There are multiple C structs, each of which contains a function pointer to the same function. These pointers can be different if necessary (pointers to pointers, etc.), but must all point, eventually, to the same function.

Problem:

When the function is called from one of the pointers, I need to retrieve, within the function, which struct it was called from.

e.g.

typedef struct A {
    void * (*func)();
    ... /* Custom properties */
} * A;

typedef struct B {
    void * (*func)();
    ... /* Custom properties */
} * B;


A a_init() {
    A a;
    ... /* Custom initialisation, allocation, etc. */
    a->func = myFunc;
    return a;
}

B b_init() {
    B b;
    ... /* Custom initialisation, allocation, etc. */
    b->func = myFunc;
    return b;
}


int main () {
    A a = a_init();
    void *something = a->func();
}


void * myFunc () {
    // Need to get pointer to the instance of the struct this was called from here
}

Is there any way I can retrieve a pointer to the caller within myFunc? If necessary, I was thinking of creating pointers to pointers, etc. to the function, so each instance of an object would have a different pointer, and store all of them in a central location to match them up, but that obviously won't work if I can't even find the instance of the object or the pointer which was used. Any ideas?

Edit:

The question was intended a bit more broadly than I seem to have put it. Currying would be a great solution, if anyone has any ideas as to how to implement it in C. I had some ideas, but I just ended up coming right back to this spot with it.

Answer 1

I don't think there is any way within the language to do that, without explicitly passing some identifier (as an argument or a global) to myFunc. The address of a_init() exists somwhere within the call stack, but it's not accessible from the program.
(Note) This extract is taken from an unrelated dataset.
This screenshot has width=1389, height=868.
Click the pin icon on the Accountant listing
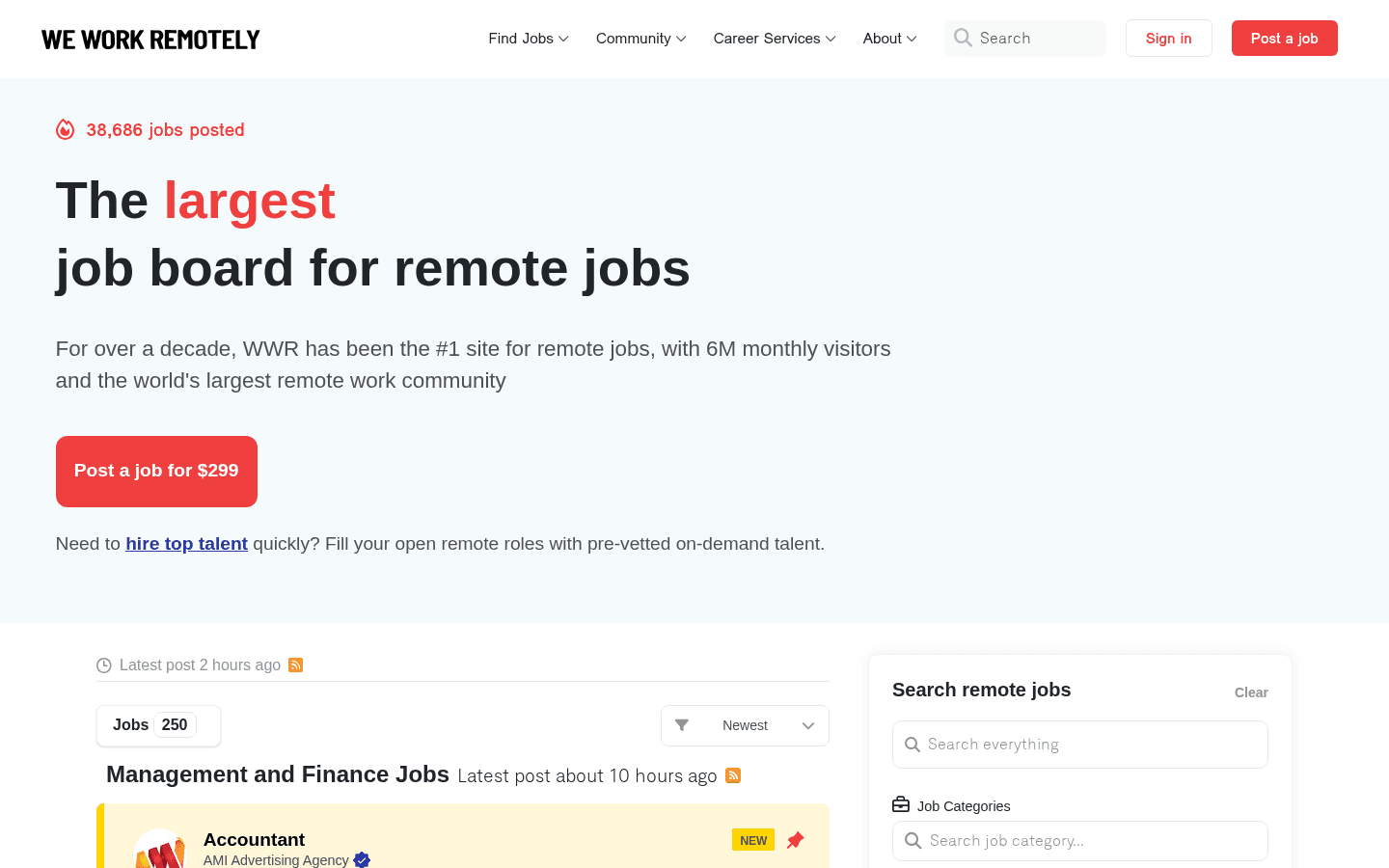click(795, 840)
It's like if somebody showed up at your door unannounced, how would you find out where that person came from without asking?

Answer 2

Can't be done.

In C++ when you call member functions the compiler implicitly adds this as the first function argument. Mimicking obj->method() syntax in C won't work because there's no implicit this.

This doesn't mean that OO is impossible in C, simply that you can't use the same syntax as C++ or Java do to it. It can still be done, but you have to be explicit:

void * myFunc (void *this) {
    ...
}

a->func(a);
b->func(b);

Answer 3

You can't do that. What you may do, however, is define your structs like this:

typedef struct A {
    /* ... */
    void *(*func)(void *);
} A;

typedef struct B {
    /* ... */
    void *(*func)(void *);
} B;

And your function like this:

void *myFunc(void *the_struct) {
    /* ... */
}

And call like this:

A a = a_init();
void *something = a->func(a);

Alternatively, if you don't care about portability and for some reason need to be able to call it like a->func(), you may be able to create thunks/trampolines that add in the argument.